Secondly, the data showed that both the native speakers as well as the non-native speakers of English grouped around the same three Intentions, but also that they did so in a different order.
Where the native speakers mostly favoured Suggestion, the Japanese speakers preferred Request and the Chinese and the Russian speakers of English opted for Piece of Advice. Thirdly, the greatest difference between the groups seemed to be in the Willingness to Change, where the native speakers, as mentioned, almost completely agreed to Change, whereas the non-native speakers, especially the Russian and to some extent also the Japanese speakers of English were more inclined to Perhaps Change.

Problems and tasks —
**1.** In the passage on native and non-native speakers of English, which Intention did the Chinese and Russian speakers of English opt for?
**2.** Retype the passage on native and non-native speakers of English from "Secondly, the data" to "to Perhaps Change.".
The listing that comes next is separate material and has no connection to the passage on native and non-native speakers of English.

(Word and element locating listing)

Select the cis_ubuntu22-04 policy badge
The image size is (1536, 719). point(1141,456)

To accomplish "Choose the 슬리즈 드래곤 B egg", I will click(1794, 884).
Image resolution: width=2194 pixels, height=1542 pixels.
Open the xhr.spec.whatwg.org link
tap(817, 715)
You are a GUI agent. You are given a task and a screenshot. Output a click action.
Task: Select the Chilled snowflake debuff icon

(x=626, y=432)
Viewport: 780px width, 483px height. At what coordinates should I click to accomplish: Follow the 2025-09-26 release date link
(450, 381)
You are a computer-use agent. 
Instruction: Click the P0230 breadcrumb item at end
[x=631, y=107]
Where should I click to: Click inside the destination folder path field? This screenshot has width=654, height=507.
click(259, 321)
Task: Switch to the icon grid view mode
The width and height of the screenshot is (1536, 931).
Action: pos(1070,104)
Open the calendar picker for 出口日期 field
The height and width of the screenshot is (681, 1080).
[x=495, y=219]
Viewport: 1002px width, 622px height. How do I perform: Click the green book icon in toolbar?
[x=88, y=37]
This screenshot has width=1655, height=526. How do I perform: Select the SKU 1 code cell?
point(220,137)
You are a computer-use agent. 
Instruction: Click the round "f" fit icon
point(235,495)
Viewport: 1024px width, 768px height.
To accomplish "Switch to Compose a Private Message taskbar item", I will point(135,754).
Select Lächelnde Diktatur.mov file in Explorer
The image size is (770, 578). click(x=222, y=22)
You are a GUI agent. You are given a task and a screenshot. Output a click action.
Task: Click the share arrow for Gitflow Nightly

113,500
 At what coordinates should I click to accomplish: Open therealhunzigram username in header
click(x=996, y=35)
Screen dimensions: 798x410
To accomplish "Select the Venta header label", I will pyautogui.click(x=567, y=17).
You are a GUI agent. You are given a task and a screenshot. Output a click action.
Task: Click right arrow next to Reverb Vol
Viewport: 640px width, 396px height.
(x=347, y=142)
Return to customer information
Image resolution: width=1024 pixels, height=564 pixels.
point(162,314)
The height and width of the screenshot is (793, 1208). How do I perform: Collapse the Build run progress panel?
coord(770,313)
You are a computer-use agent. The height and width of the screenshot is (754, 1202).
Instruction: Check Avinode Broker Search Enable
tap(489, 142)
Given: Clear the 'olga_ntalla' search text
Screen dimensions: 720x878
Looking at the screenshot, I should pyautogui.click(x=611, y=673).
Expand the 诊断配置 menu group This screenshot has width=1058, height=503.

Answers provided —
**1.** Piece of Advice.

**2.**
Secondly, the data showed that both the native speakers as well as the non-native speakers of English grouped around the same three Intentions, but also that they did so in a different order.
Where the native speakers mostly favoured Suggestion, the Japanese speakers preferred Request and the Chinese and the Russian speakers of English opted for Piece of Advice. Thirdly, the greatest difference between the groups seemed to be in the Willingness to Change, where the native speakers, as mentioned, almost completely agreed to Change, whereas the non-native speakers, especially the Russian and to some extent also the Japanese speakers of English were more inclined to Perhaps Change.